Unions vocal for workers' safety
US and European groups have written to Indian Prime Minister Narendra Modi, urging him to reject proposals that would relax or suspend some of the country's state labour laws.
The pending legislation in some Indian states is aimed at helping Indian employers cope with the effects of the Covid-19 pandemic and boost investment in manufacturing industries.
But groups representing more than 2,000 brands and retailers from over 30 countries, primarily in North America and Europe, say the measures "would have immediate and grave consequences for workers."
Several Indian states have unilaterally made the changes through the promulgation of state executive orders. Among the changes to the labour laws and regulations is an increase in working hours to 72 hours a week in some Indian states.
"In short, the proposed changes would seriously jeopardise the safety, security, and well-being of workers in India," reads the letter of the group that represents $9bn export orders for goods including apparel and footwear.
In the Philippines, over 20,000 workers in textile, garment and leather goods sector have been laid-off with unions fearing more job losses in next six months.

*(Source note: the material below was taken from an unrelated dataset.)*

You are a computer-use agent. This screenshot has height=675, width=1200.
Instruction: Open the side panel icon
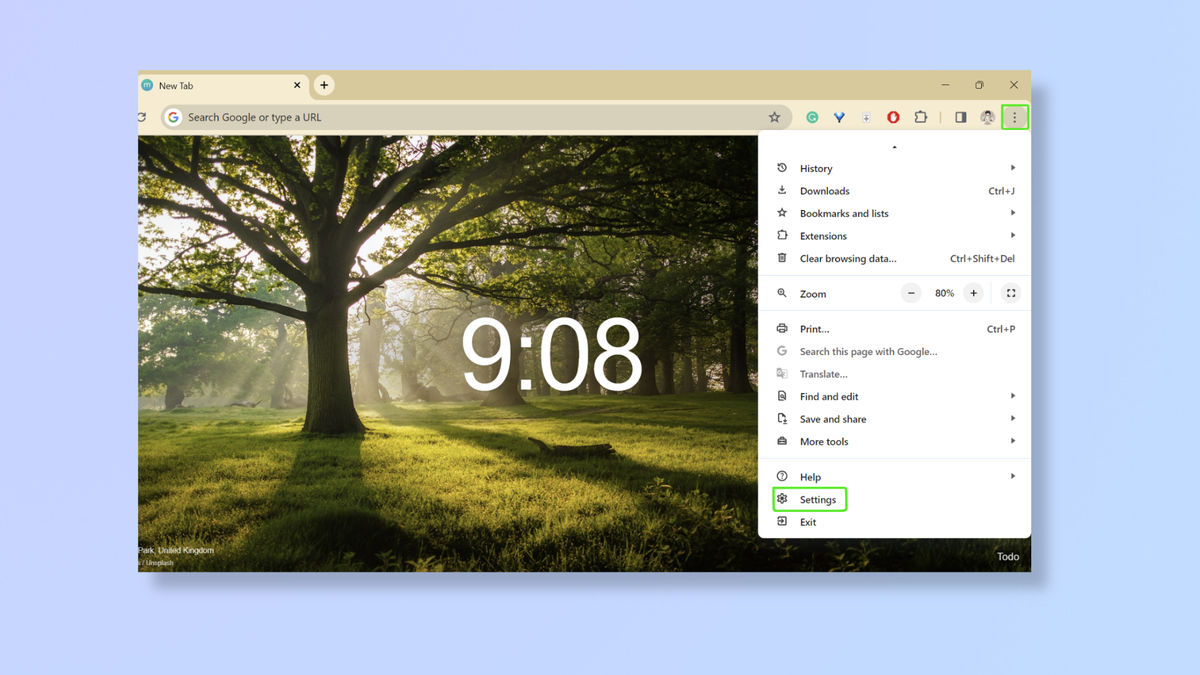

On June 10, the clothing and textile industry tripartite council met to assess the impact of the Covid-19 pandemic on the textile and garment sector in the Philippines.
"We cannot afford to keep our workers out of job….We need a roadmap for the textile and garment industry," says Eva Arcos of Associated Labor Unions.
Labour unions in Ethiopia are concerned by the slow pace at which some apparel factories are reacting to the pandemic.
IndustriAll Global Union is carrying out Covid-19 awareness campaigns in factories, while The Confederation of Ethiopian Trade Unions signed a Covid-19 workplace response protocol with the government and employers outlining how factories should respond to the pandemic.